Selected excerpt
════
Energy and Nutrient Sensing

All higher organisms possess sensory systems focused on securing adequate energy and essential nutrients to aid their survival. The systems aimed at the external environment (e.g., vision, audition, olfaction, taste, somatosensation in mammals) facilitate detection and ingestion of wholesome compounds and rejection of those that pose health risks. There is little question that the sensory appeal of foods is the primary determinant of food choice. However, inherent likes and dislikes are not reliable predictors of intake as the affective appeal of foods is strongly influenced by experience. The pairing of the sensory properties of foods and the metabolic consequence of their ingestion alters their appeal (positively and negatively in a constantly varying manner). The inherent and acquired sensory impressions of foods also modify the physiological responses their ingestion evokes. These processes, in turn, feedback on sensory function. The metabolic and endocrine responses to food ingestion (e.g., gut hormone secretion), modify appetitive sensations that modulate ingestive decisions as well as the functionality of sensory systems.
════
Pixel coordinate grounding data

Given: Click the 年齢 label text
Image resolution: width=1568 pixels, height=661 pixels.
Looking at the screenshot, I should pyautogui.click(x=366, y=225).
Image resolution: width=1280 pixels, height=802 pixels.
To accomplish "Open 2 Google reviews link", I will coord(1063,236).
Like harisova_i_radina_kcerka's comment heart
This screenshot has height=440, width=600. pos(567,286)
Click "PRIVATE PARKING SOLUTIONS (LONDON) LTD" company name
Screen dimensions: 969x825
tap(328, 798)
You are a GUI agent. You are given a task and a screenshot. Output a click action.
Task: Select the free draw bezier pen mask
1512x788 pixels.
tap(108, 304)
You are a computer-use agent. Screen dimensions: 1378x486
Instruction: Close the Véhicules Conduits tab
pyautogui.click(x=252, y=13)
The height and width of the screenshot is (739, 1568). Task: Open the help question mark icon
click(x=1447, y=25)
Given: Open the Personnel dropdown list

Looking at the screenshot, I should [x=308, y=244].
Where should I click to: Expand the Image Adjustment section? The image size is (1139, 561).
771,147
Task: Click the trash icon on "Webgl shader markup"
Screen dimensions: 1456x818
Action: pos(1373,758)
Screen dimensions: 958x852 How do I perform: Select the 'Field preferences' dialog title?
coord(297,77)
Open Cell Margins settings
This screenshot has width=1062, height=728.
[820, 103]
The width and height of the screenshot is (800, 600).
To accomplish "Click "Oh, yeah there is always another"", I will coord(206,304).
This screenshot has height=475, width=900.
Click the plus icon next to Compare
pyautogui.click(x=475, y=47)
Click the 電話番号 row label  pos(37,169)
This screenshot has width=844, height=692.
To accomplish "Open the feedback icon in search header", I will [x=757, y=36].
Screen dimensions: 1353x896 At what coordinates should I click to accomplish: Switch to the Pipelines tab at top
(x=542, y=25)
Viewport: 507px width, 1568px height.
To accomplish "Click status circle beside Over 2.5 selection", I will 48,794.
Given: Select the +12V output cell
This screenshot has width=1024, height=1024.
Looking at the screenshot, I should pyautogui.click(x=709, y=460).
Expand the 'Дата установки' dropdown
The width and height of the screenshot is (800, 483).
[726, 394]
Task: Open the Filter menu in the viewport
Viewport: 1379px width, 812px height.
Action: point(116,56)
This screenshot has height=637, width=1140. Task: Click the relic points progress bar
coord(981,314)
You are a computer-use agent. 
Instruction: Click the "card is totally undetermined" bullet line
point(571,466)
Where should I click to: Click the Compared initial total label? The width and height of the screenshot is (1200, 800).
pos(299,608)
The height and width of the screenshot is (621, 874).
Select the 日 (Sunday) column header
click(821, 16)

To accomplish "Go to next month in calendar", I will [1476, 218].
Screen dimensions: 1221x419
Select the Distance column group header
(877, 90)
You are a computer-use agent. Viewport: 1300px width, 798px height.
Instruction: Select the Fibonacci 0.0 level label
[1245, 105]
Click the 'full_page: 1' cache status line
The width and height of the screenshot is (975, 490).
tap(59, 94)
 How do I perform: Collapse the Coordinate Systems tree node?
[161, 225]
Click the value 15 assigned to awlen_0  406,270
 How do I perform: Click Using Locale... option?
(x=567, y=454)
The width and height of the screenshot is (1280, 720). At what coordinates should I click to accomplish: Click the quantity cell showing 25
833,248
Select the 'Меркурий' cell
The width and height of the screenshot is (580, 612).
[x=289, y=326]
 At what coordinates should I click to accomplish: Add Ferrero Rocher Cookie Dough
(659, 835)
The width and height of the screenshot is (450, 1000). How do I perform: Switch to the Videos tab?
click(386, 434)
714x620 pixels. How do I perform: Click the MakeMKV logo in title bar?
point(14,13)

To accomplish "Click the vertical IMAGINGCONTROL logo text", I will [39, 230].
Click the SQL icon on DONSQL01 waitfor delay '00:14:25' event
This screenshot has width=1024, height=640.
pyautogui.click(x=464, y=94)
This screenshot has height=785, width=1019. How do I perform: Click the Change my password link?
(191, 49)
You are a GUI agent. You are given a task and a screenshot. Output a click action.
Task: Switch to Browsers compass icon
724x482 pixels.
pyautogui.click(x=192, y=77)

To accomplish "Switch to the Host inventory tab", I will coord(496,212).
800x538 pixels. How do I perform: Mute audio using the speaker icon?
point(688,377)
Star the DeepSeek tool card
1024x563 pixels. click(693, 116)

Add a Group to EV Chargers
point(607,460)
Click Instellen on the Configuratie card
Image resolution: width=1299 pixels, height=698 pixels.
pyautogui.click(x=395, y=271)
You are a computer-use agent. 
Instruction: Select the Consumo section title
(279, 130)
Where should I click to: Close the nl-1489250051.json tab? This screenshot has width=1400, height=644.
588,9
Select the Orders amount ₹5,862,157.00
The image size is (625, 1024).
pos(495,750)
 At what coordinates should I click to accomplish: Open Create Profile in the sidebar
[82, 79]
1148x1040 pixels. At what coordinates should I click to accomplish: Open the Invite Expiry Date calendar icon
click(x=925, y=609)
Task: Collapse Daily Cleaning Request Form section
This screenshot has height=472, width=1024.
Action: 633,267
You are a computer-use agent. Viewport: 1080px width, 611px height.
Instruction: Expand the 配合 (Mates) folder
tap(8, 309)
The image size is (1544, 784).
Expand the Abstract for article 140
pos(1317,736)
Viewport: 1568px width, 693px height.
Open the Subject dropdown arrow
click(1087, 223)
════
Exercise instructions
[1] What does the passage on energy and nutrient sensing name as the primary determinant of food choice?
[2] Please continue the passage on energy and nutrient sensing from where it stops.

Outputs by task
[1] The sensory appeal of foods.

[2]
IBRC faculty possess expertise in sensory systems, psychology, gut physiology, nutrition, neural systems, endocrinology and other related fields such as food science, animal science, anthropology, health sciences and kinesiology to facilitate the interdisciplinary study of energy and nutrient sensing. This work spans the lifecycle, crosses multiple animal models, including humans, and includes varied cultures. Approaches range from basic and mechanistic studies to clinical trials to ethnographies. The goal is to better understand functional and dysfunctional ingestive behavior, their etiologies, manifestations and consequences. A wide array of opportunities is available for students to study the signaling systems involved with the regulation and dysregulation of energy and nutrient detection and processing.